Visa e Bridge stanno espandendo il programma congiunto in 18 Paesi, con l’obiettivo di superare quota 100 mercati tra Europa, Asia-Pacifico, Africa e Medio Oriente entro la fine dell’anno, secondo un annuncio diffuso martedì.
L’espansione segue il lancio iniziale del programma nell’aprile 2025, che aveva interessato in una prima fase i mercati dell’America Latina, tra cui Argentina, Colombia, Ecuador, Messico, Perù e Cile.
Oltre all’estensione geografica, le società stanno testando il regolamento in stablecoin attraverso il programma pilota di Visa, consentendo a emittenti e acquirenti di regolare le transazioni utilizzando stablecoin anziché valuta fiat.
La mossa evidenzia l’intensificarsi della competizione sulle stablecoin nel settore dei pagamenti, con Mastercard che ha recentemente abilitato la spesa con carte collegate a stablecoin negli Stati Uniti tramite il wallet crypto self-custodial MetaMask.
Supporto on-chain abilitato grazie alla partnership di Bridge con Lead Bank
Quando il programma della carta è stato lanciato nel 2025, le transazioni venivano elaborate da Bridge, che deduceva i fondi dal saldo in stablecoin del cliente e li convertiva in valuta fiat, consentendo ai commercianti di ricevere il pagamento in valuta locale come qualsiasi altra transazione con carta.
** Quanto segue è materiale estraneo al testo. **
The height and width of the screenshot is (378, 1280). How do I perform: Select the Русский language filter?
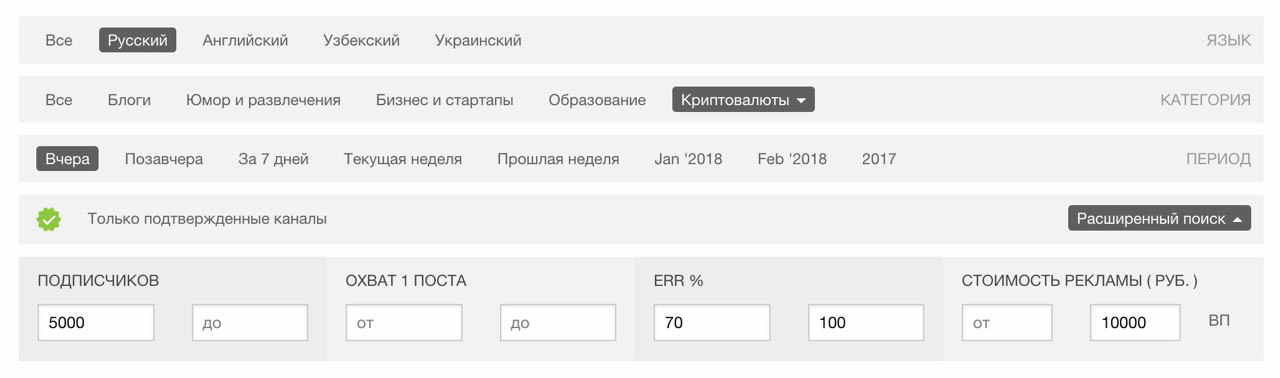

Grazie alla nuova collaborazione, resa possibile dalla banca commerciale indipendente Lead Bank, il regolamento avverrà ora direttamente in stablecoin.
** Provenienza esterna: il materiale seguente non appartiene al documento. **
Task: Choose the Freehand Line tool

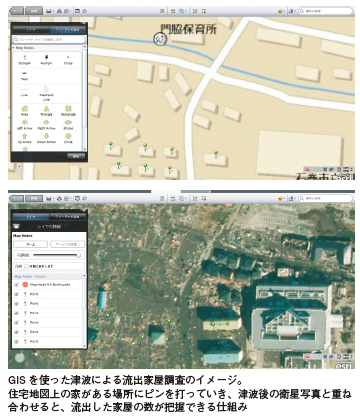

“Ora, grazie alla partnership tra Bridge e Lead Bank, queste transazioni con carta possono essere regolate on-chain con Visa”, si legge nell'annuncio.
“Visa si impegna a soddisfare le esigenze delle aziende nei luoghi in cui operano, e sempre più spesso questo avviene on-chain”, ha affermato Cuy Sheffield, responsabile del settore crypto di Visa. “L'espansione della nostra collaborazione con Bridge ci offre un ulteriore strumento per portare la velocità, la trasparenza e la programmabilità delle stablecoin direttamente nel processo di regolamento”, ha aggiunto.
Inoltre, Visa sta valutando il potenziale supporto per gli asset emessi da Bridge, ovvero le stablecoin create e gestite utilizzando la piattaforma infrastrutturale di Bridge. A differenza delle principali stablecoin come USDt (USDT) di Tether o USDC (USDC) di Circle, le stablecoin emesse da Bridge sono create programmaticamente dalle aziende piuttosto che da un emittente terzo.
“Questa espansione della nostra collaborazione con Visa consentirà alle aziende che lanciano le proprie stablecoin personalizzate di utilizzarle senza interruzioni all’interno dei loro programmi di carte”, ha affermato Zach Abrams, cofondatore e CEO di Bridge.